En la Cámara de Diputados bonaerenses, presentaron un proyecto de ley para que las multas de tránsito y otras deudas administrativas no impidan tramitar o renovar la licencia de conducir en la provincia de Buenos Aires.
La iniciativa fue presentada por el legislador Juan Esteban Osaba, de La Libertad Avanza, y propone modificar el artículo 8 de la Ley Provincial de Tránsito N° 13.927. La propuesta establece que ninguna autoridad provincial o municipal podrá exigir la presentación de un libre deuda como requisito para iniciar, tramitar, otorgar, renovar o solicitar un duplicado del registro.

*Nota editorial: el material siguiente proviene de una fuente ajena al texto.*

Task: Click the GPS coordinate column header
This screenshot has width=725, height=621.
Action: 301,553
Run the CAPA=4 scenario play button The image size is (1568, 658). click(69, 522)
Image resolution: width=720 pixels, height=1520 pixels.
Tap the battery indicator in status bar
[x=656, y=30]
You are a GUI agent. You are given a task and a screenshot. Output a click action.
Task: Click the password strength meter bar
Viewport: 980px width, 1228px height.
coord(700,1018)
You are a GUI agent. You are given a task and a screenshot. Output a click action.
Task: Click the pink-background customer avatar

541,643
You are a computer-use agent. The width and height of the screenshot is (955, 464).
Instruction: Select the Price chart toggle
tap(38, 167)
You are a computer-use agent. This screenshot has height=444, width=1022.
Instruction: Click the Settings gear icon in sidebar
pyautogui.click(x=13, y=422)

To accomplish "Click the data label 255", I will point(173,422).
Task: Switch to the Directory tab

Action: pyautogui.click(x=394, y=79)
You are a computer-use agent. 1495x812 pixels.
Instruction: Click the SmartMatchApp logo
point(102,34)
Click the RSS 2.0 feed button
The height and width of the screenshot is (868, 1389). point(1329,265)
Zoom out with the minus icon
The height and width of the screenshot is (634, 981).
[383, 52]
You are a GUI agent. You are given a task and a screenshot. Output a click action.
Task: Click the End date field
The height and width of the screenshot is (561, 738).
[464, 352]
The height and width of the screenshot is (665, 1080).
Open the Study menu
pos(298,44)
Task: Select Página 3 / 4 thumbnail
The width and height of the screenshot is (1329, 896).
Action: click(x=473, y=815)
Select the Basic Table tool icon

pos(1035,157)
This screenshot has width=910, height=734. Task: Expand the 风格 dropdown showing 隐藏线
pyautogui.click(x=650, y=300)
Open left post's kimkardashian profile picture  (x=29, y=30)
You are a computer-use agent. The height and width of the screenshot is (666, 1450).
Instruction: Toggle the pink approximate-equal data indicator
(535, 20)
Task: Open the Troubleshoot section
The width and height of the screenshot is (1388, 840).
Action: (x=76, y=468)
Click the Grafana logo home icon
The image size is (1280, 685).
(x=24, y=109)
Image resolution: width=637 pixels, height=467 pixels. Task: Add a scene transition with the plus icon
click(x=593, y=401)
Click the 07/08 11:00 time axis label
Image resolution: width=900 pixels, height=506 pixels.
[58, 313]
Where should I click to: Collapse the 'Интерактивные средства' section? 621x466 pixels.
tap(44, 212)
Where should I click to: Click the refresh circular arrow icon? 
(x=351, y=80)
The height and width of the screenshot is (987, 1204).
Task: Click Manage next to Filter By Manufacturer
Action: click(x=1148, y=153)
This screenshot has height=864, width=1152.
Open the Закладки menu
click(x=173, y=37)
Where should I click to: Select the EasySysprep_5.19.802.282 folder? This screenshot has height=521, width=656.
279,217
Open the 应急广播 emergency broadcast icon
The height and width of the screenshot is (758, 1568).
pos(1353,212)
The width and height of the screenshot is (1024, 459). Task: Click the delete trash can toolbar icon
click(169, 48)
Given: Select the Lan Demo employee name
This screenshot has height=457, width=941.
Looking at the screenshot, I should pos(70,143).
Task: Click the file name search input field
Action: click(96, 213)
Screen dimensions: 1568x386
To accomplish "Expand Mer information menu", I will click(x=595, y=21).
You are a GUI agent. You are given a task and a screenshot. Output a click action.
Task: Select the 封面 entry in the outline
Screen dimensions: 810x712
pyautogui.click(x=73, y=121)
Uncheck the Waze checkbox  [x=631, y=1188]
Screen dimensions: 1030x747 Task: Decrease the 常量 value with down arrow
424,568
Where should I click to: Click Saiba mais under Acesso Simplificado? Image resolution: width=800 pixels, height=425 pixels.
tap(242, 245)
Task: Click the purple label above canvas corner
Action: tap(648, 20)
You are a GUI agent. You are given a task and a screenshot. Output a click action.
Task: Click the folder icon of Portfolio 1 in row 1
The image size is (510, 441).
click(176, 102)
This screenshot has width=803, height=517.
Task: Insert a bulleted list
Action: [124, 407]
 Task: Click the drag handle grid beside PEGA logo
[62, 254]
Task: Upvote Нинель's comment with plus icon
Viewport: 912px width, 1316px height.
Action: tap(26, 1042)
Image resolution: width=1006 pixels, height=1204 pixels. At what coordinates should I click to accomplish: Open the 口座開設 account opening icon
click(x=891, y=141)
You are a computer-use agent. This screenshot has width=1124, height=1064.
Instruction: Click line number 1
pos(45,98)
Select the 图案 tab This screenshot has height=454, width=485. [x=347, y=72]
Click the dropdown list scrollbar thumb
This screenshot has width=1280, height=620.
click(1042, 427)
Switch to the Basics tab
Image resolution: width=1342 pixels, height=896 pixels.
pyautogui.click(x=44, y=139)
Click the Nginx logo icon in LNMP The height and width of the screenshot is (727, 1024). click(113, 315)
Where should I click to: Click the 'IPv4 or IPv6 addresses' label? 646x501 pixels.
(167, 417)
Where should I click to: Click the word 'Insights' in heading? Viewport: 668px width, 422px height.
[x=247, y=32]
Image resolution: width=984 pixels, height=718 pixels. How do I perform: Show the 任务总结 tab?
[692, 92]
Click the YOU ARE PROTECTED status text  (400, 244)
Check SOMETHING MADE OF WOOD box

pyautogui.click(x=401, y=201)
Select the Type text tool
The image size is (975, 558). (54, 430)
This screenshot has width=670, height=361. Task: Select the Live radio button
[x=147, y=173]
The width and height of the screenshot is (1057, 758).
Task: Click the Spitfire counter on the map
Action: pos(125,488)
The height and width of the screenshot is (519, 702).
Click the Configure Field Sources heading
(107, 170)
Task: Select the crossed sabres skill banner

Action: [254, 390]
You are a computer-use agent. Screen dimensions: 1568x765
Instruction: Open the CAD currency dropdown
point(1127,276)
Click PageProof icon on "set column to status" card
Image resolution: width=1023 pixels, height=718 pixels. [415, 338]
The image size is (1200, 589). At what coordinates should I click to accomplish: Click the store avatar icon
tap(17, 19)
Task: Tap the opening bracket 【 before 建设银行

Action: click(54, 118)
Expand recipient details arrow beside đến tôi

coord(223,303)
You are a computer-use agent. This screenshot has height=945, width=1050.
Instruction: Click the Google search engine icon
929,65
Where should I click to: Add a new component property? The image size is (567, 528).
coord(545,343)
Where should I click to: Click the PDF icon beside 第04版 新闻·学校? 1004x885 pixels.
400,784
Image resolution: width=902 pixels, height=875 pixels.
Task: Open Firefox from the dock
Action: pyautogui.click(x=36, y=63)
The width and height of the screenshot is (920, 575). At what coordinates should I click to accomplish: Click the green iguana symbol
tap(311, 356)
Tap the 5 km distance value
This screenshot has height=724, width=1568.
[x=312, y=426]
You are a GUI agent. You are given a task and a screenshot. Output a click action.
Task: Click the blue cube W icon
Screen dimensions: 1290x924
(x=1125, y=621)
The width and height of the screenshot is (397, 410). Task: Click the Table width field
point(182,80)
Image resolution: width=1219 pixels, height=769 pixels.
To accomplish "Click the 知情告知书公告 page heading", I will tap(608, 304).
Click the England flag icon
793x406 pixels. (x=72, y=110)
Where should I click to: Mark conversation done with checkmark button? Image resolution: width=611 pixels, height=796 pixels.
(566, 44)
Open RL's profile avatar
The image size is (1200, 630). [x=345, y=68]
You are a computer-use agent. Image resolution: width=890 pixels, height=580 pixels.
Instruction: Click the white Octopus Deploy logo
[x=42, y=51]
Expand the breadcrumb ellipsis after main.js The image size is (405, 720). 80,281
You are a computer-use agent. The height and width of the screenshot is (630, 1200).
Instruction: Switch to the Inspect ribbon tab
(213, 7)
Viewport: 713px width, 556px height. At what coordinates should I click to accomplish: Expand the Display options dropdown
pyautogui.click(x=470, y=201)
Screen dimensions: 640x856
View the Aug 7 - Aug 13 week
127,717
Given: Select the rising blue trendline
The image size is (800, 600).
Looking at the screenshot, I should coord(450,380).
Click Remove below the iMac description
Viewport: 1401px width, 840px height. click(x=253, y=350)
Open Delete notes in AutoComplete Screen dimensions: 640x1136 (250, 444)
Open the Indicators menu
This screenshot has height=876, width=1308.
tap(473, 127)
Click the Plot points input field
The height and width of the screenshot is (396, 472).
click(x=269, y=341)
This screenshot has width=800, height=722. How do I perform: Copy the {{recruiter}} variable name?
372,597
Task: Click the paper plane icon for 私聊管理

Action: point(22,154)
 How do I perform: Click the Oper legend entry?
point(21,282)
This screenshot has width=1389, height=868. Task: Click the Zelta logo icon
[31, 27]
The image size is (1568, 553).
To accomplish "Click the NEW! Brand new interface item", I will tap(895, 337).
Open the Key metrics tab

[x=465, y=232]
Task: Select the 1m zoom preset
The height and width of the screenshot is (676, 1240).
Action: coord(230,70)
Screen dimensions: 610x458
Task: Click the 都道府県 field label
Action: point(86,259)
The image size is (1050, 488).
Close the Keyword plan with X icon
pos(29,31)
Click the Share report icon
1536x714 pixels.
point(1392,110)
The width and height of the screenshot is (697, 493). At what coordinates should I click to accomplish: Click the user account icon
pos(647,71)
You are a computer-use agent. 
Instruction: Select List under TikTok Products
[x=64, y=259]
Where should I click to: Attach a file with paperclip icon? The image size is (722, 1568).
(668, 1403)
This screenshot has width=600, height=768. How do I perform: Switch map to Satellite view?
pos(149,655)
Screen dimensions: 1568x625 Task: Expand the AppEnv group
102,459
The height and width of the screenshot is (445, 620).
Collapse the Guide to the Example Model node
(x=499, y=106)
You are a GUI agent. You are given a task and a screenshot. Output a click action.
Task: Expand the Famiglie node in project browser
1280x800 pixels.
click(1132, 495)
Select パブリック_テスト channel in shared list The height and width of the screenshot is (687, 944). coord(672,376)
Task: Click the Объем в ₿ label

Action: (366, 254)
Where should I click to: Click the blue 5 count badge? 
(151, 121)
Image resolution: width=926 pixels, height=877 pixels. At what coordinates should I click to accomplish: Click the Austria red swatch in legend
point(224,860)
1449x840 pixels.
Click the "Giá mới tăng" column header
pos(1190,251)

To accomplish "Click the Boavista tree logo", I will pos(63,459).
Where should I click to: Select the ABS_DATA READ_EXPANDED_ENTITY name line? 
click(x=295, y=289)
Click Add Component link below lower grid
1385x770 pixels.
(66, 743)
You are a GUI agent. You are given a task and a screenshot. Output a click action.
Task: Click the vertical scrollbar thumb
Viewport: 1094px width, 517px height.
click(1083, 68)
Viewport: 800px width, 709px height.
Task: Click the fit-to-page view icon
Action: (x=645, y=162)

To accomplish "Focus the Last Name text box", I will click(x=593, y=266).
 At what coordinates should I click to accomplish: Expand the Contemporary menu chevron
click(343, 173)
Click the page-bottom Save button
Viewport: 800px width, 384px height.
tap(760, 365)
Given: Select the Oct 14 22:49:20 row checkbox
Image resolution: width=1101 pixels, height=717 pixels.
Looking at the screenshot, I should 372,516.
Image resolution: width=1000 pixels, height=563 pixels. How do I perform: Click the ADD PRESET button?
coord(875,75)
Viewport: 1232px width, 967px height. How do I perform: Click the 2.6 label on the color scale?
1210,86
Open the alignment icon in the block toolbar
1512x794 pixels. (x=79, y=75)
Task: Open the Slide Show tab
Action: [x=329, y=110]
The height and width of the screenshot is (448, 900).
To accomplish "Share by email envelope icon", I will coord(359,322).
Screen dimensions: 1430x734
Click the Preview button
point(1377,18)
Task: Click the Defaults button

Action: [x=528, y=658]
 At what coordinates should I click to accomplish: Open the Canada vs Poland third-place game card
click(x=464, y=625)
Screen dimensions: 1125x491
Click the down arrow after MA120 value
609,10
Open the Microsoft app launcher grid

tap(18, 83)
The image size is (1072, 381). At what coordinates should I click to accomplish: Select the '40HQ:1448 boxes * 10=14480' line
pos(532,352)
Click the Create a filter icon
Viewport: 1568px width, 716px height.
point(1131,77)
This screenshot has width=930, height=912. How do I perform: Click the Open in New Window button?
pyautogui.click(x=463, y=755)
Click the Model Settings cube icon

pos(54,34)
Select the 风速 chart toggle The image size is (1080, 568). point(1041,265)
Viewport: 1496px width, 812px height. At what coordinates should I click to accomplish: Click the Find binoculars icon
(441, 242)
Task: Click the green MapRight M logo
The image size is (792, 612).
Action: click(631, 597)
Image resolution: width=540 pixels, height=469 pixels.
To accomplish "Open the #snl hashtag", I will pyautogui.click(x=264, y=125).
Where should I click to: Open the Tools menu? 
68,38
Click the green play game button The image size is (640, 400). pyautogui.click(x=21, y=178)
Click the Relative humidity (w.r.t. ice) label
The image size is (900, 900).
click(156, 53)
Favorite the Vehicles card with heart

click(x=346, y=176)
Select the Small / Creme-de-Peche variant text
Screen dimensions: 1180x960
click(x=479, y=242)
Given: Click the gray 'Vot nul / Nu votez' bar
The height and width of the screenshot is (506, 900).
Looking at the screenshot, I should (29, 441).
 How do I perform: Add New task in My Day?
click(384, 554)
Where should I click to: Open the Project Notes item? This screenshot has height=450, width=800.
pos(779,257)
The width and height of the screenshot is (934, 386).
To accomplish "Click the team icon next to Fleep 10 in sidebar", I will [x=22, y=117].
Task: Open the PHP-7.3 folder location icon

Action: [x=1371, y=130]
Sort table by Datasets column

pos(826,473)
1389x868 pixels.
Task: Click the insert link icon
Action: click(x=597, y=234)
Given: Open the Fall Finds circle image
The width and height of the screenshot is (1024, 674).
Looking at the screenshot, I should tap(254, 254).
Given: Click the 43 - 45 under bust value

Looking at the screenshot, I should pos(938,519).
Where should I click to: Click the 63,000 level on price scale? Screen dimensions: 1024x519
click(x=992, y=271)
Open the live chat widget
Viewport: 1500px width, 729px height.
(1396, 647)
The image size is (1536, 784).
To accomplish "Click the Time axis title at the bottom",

“El registro es para manejar, no para recaudar”, señala Osaba, quien cuestionó que los municipios condicionen la realización del trámite al pago previo de infracciones, tributos o tasas administrativas. “Si una deuda corresponde, que el Estado la cobre por la vía legal, pero que deje de tomar de rehén a los bonaerenses para agrandar la caja”, indica.
El registro es para manejar, no para recaudar. Presenté un proyecto para que las multas no impidan renovar la licencia. Si una deuda corresponde, que el Estado la cobre por la vía legal, pero que deje de tomar de rehén a los bonaerenses para agrandar la caja. pic.twitter.com/62mBgnvX42
— Juanes Osaba (@JuanesOsaba) August 4, 2026
El diputado agregó que muchos bonaerenses descubren al momento de renovar su licencia que no pueden completar el trámite hasta cancelar las multas registradas. “Eso no mejora la seguridad vial, solo convierte la licencia en una herramienta de recaudación”, manifestó.
El proyecto contempla que las actas de infracción en trámite y las multas impagas que todavía no hayan sido juzgadas o que no cuenten con una sentencia firme y ejecutoriada tampoco puedan bloquear la gestión de la licencia.
En esos casos, el organismo emisor podrá comunicarle al solicitante el estado de sus antecedentes, aunque esa notificación tendrá únicamente carácter informativo y no impedirá avanzar con el trámite.
La modificación no eliminaría las infracciones ni las deudas existentes. La Provincia y los municipios conservarían la facultad de reclamar el pago mediante los procedimientos legales correspondientes.